La seconde est celle d’Israël, avec son armée professionnelle du crime de guerre.

La troisième est celle des puissances occidentales qui soutiennent les yeux fermés la politique annexionniste de l’État d’Israël, quels qu’en soient les méthodes, quel qu’en soit le coût. Pour en rester à 1967, il ne serait pas difficile pour les Etats européens de condamner la colonisation de la Cisjordanie et de Jérusalem-Est, reconnue comme violation flagrante du droit international par le Conseil de sécurité, non par des jolis mots mais par des mesures efficaces, en poursuivant toutes les entreprises européennes impliquées et en refusant tout statut aux produits issus de ce crime de colonisation.

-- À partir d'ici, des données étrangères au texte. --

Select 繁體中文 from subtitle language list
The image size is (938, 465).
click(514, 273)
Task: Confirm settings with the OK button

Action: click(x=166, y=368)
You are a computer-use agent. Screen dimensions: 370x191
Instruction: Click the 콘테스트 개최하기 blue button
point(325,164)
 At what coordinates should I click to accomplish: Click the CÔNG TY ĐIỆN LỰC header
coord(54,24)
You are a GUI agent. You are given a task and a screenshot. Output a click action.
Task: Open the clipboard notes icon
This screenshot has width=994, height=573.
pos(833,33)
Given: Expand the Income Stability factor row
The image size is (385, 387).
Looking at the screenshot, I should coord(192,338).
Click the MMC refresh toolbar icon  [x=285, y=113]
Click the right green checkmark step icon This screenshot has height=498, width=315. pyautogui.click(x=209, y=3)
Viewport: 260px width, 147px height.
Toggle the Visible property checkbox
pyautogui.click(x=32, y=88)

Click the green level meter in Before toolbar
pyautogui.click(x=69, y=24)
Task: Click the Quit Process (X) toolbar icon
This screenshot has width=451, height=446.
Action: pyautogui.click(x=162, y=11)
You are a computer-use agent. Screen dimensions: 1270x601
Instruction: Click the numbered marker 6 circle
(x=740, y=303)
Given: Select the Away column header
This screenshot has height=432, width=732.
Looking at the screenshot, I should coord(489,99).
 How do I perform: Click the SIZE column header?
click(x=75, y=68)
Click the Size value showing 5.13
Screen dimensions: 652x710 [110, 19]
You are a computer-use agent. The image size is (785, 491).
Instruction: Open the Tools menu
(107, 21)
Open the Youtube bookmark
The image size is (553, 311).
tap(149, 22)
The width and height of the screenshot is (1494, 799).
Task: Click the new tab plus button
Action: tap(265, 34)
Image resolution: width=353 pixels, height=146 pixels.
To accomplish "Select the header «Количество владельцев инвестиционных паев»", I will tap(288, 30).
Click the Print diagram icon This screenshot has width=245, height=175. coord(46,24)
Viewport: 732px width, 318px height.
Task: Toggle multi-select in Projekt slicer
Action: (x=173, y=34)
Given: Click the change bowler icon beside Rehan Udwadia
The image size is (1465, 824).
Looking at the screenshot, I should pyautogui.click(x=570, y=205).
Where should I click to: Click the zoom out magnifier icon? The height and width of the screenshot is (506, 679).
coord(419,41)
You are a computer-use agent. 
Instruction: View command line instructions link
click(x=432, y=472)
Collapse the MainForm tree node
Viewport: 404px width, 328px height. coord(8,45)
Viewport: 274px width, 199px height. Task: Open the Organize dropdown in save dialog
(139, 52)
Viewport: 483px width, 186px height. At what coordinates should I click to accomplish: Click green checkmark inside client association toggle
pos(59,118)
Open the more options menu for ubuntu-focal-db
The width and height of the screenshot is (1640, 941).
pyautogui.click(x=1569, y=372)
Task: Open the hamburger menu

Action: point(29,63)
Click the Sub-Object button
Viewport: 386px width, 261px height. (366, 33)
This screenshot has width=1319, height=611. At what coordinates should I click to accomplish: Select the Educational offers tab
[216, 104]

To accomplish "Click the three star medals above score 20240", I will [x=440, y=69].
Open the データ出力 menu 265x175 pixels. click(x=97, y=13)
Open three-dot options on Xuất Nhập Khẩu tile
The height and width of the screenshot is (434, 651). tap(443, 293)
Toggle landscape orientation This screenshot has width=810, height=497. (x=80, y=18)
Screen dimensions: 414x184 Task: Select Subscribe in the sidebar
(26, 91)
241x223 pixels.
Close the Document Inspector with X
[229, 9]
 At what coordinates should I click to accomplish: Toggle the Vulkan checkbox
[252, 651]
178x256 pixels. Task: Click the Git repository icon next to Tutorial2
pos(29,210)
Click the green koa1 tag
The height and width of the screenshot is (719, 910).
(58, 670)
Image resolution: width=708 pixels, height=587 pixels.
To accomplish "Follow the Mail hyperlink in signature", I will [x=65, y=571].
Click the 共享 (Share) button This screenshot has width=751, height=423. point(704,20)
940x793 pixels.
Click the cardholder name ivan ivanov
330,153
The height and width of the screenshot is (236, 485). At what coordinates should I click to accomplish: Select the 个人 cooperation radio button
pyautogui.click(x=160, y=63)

La quatrième est celle des dirigeants palestiniens qui se sont laissés engluer dans des négociations-reddition, conduisant au dépeçage de la Cisjordanie et de Jérusalem-Est, et la marginalisation de Gaza, la plus grande prison à ciel ouvert : 1,8 millions de personnes. Après des évènements qui ont brassé toute la société palestinienne et tant de fausses pistes, déserteur de la justice, Abbas s’est finalement résolu à ratifier le Traité de la Cour Pénale Internationale, mais en renonçant à déposer plainte contre Israël, et en dissimulant cette énième rouerie par des déclarations de perroquet énervé. La CPI peut agir demain: il suffit d’un fax de Ramallah déposant plainte.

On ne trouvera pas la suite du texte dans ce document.